Request 1 = In the swap meet passage, list the things the narrator says they have done that show they are not squeamish.
Request 2 = Continue the swap meet passage, starting right after its last sentence.

** begin Text provided **

In my life I’ve been an avid thrift-store-shopper—beginning with my grandma in the church basement, sniffing at garments that “might need laundering.” I'm not squeamish. I've ordered raw meats from outdoor markets in foreign countries, and drunk things handed to me by strangers, as well as water I filtered myself, while squatted on a bank, thirsty, tattered “how to filter water” instructions in hand.

But I decide to draw the line at after-market allergy, headache, or other pain relief.

I'm over thirty now, and picky about what I ingest. After all, I've spent a year hemming and hawing over where to live, matching my survival needs to my social values and political identity like putting together an outfit around a pair of shoes.


T. finds me. The day is growing hotter—swampier, if you will—and he has been checking out the swap meet’s livestock barn. “You’re not going to want to walk through there,” he says.

“What is it?” I’ve been photographing an antique washing machine, crouching to get it from the best angle while a man who told me he’d sell it for twenty, and then once I took my camera out, forty, told me how he’d found it in his mother’s basement, how she’d used it for years, how it still worked, but just needed a new cord, but how those things were dangerous though, how he’d known a young kid, oh this was years ago, who’d died in one just like it.

T. grimaces. Maybe we have a draw. “Kittens in an aquarium,” he says.

** end Text provided **
** begin Recorded information **

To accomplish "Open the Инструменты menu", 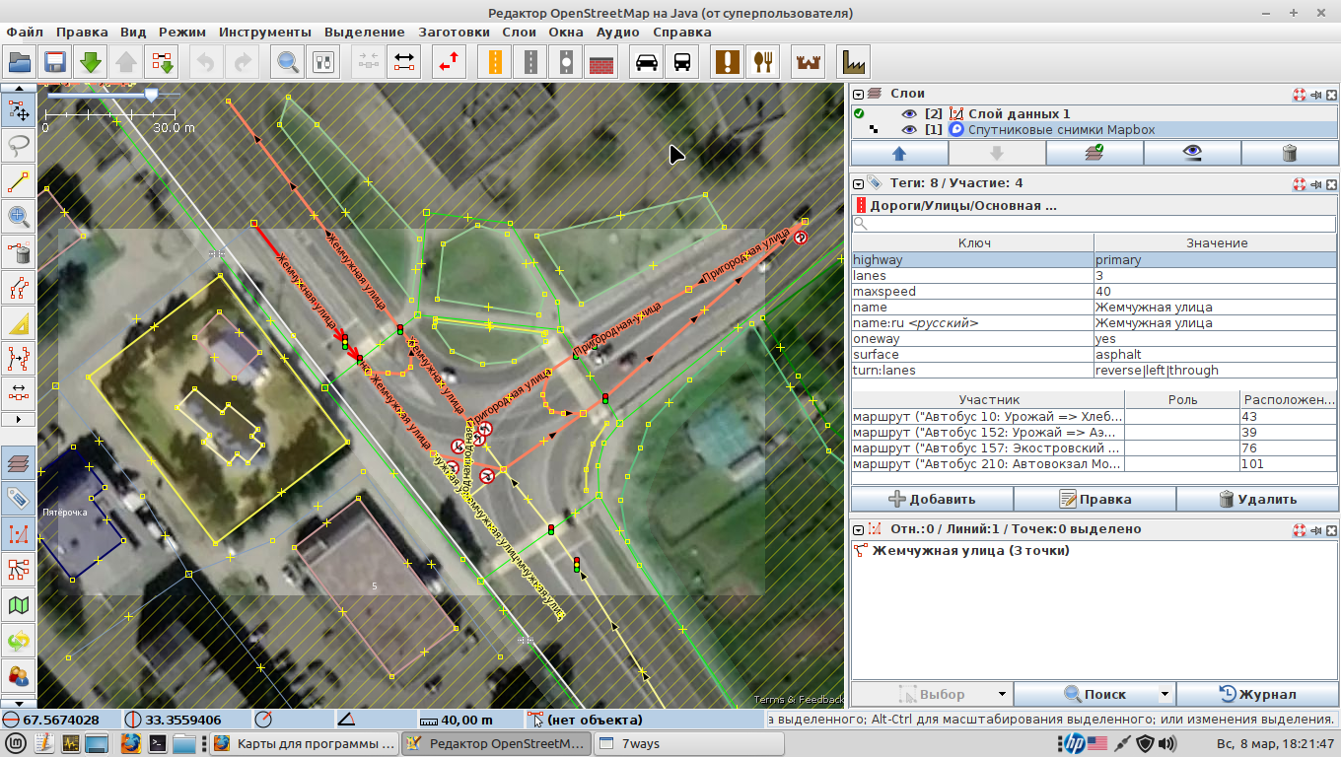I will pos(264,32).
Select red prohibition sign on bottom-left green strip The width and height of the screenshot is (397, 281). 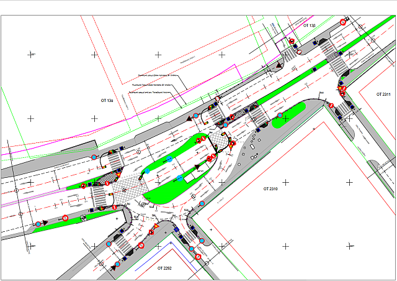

** end Recorded information **

Written response 1 =
- Ordered raw meats from outdoor markets in foreign countries
- Drunk things handed to them by strangers
- Drunk water they filtered themselves while squatted on a bank, thirsty, with tattered "how to filter water" instructions in hand

Written response 2 =
We decide to take that lap around the pond. At a vendor’s table on the far side, I zero in on an old screen door. “Look—could we put this over the garden frame?” We’ve had a bunny lately, at night. The neighbors told us about him, a little guiltily. Their kids feed it. They’ve made a small home for it under their porch. That’s okay with me, though. I think it’s cool that they have their pet. I’m still examining the door, pulling another door away from it, chattering on about the neighbor kids’ bunny, and how the woman with the rabbit in the hutch had given me this tip, that we should just sprinkle a little cayenne or chili pepper on our plants and then the bunny wouldn’t eat it, and I’m prattling on, should we use our good chili pepper though, or can we get some cheap stuff, and finally T. has to say, his voice half-cracked with laughter, with disbelief, “Look.”

I’ve set my fishing pole against the mesh-wire wall where the screen doors are leaning, but all this time I haven’t looked in the cage.

Meeting my eyes when I do bother to look is the biggest peacock I have ever seen, his green shimmering tail fully fanned, the purply-blue eye of each feathered tip staring back at me.

I’m in fourth-grade again, lost to the world for the ending of A Wrinkle in Time, tesseracted to an oxygen-less planet to confront face-to-face a hovering, fluttering deity of feathers and eyes.